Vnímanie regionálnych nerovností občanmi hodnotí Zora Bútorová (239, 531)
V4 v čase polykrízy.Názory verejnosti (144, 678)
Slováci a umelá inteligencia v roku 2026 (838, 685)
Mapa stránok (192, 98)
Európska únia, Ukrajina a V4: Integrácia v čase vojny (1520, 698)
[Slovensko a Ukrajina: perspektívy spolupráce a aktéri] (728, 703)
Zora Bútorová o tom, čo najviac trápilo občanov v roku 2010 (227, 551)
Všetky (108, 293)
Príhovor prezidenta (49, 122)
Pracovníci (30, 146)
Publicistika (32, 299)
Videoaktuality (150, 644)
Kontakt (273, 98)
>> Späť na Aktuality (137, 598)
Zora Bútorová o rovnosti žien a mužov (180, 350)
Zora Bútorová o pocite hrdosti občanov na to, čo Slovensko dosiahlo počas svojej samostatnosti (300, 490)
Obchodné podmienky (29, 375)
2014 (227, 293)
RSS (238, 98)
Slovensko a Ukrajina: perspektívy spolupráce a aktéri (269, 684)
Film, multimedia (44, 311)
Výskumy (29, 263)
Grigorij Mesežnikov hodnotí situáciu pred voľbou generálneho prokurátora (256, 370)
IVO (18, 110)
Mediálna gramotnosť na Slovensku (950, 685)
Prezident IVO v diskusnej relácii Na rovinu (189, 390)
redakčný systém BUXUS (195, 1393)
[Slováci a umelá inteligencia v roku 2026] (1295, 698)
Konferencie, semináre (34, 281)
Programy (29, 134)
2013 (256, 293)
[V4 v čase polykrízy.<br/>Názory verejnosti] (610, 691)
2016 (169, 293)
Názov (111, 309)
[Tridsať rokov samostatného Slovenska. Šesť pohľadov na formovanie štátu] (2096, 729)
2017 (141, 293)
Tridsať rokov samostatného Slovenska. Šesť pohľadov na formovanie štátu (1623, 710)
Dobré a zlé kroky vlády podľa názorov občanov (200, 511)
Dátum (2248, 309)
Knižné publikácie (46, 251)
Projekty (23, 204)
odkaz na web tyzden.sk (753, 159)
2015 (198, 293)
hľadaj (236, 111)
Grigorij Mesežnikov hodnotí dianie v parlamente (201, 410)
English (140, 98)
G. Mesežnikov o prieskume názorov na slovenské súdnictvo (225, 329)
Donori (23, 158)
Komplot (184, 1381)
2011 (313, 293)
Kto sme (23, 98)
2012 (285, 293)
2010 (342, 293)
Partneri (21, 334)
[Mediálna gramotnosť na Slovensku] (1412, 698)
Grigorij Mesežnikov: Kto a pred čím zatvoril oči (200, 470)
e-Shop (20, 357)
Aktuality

● ● ● ●

## Task goal
In the records above, locate the lines holding the word "Tridsať". Copy each of them.

## Exercise response
[Tridsať rokov samostatného Slovenska. Šesť pohľadov na formovanie štátu] (2096, 729)
Tridsať rokov samostatného Slovenska. Šesť pohľadov na formovanie štátu (1623, 710)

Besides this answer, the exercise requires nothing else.